(Dataset entries)
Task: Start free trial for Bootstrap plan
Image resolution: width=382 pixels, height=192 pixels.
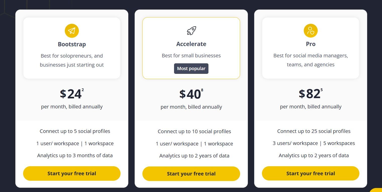Action: pyautogui.click(x=72, y=173)
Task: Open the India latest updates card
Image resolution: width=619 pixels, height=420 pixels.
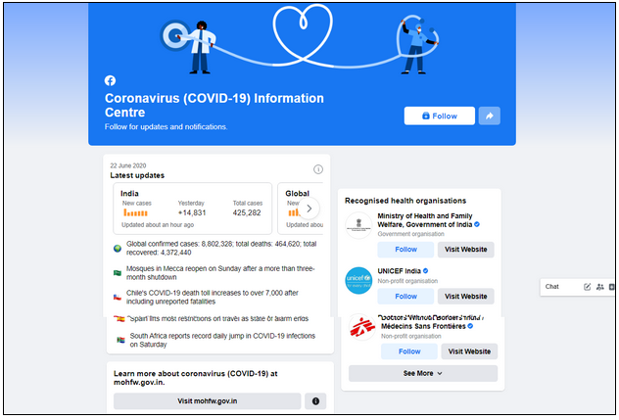Action: (x=193, y=209)
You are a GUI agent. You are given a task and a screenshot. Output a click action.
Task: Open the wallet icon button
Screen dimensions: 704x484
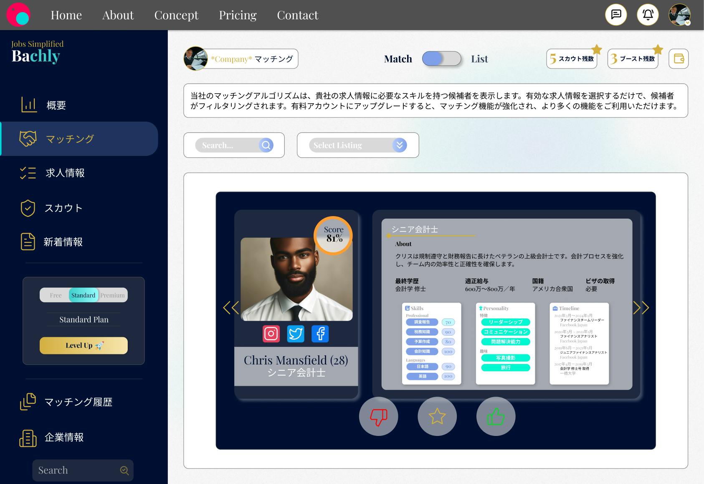(x=679, y=59)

TASK PROMPT:
Select every line in the records above that contains the word "Open".

RESULT FOR THIS TASK:
Task: Open the India latest updates card
Task: Open the wallet icon button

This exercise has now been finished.